I've written a program which is supposed to save and restore a users certificates using the windows Crypto API. I was under the impression that it was working fine but now a user has complained that the private key that was attached to the certificate is invalid after the cert has been restored.
I was saving the certificates using:
HCERTSTORE hCertStore =
CertOpenStore(CERT_STORE_PROV_PHYSICAL_W,
0,
NULL,
CERT_SYSTEM_STORE_CURRENT_USER |
CERT_STORE_OPEN_EXISTING_FLAG |
CERT_STORE_READONLY_FLAG |
CERT_STORE_UPDATE_KEYID_FLAG,
(PVOID) storeName.c_str());
And then later:
if (!CertSaveStore(hCertStore,
0,
CERT_STORE_SAVE_AS_STORE,
CERT_STORE_SAVE_TO_FILENAME,
(PVOID) saveFile.c_str(),
0))
I understand that the CERT_STORE_SAVE_AS_STORE flag should mean that the entire cert should get serialized including the private key. Although I note that MSDN says:
"The CERT_KEY_CONTEXT_PROP_ID property and the related CERT_KEY_PROV_HANDLE_PROP_ID and CERT_KEY_SPEC_PROP_ID values are not saved to a serialized store."

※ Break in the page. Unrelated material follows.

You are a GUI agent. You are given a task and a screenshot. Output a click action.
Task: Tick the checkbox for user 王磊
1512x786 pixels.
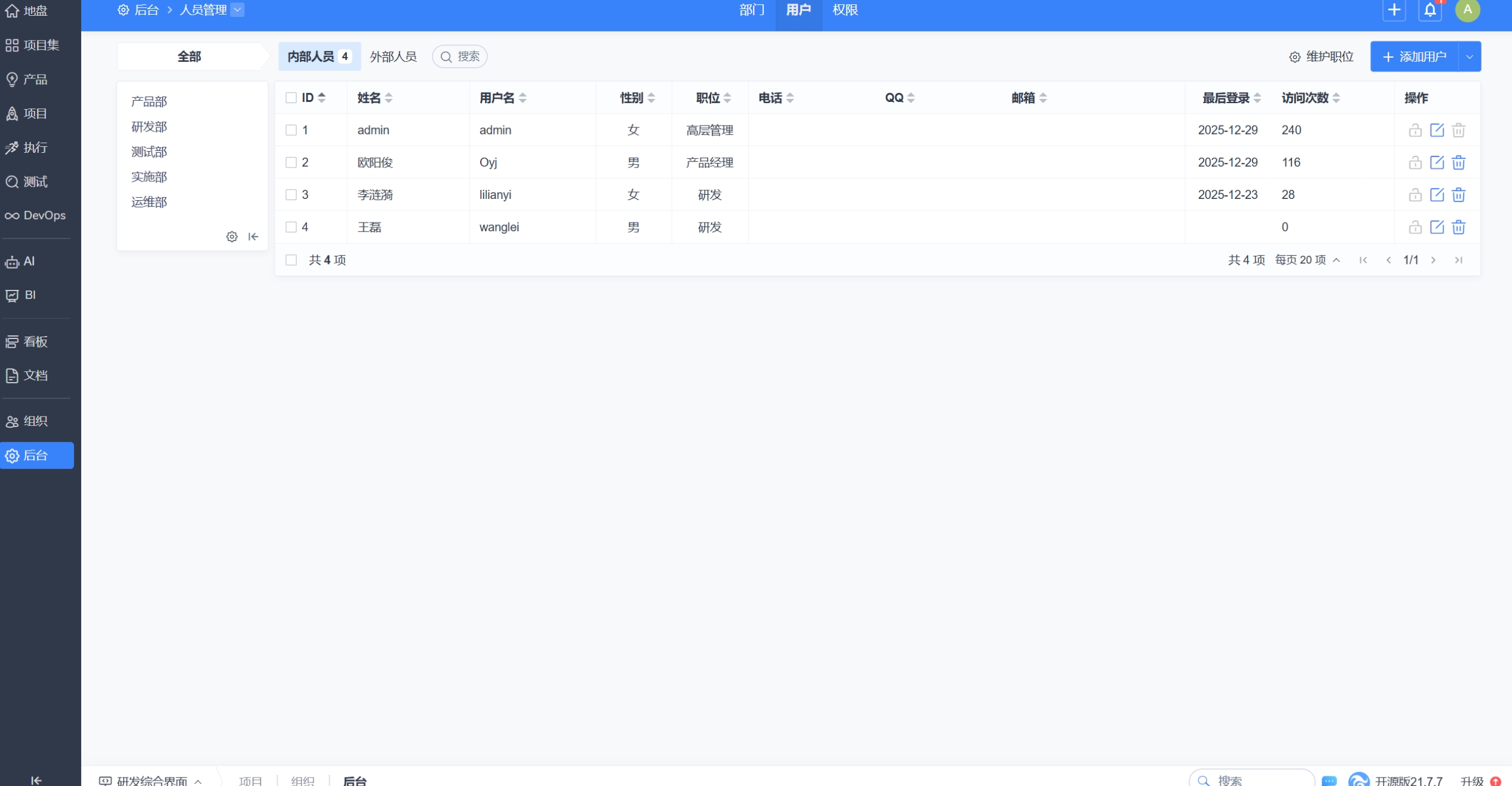[x=291, y=227]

..which I confess, I don't really understand.
When I restore the cert I use CertFindCertificateInStore() to see if the cert is already present and only if it isn't I do:
bOK = CertAddCertificateContextToStore(
hDestinationStore,
pCertContext,
CERT_STORE_ADD_USE_EXISTING,
NULL);
To add the certificate back... So my question is, why might the private key not be preserved? Am I missing something?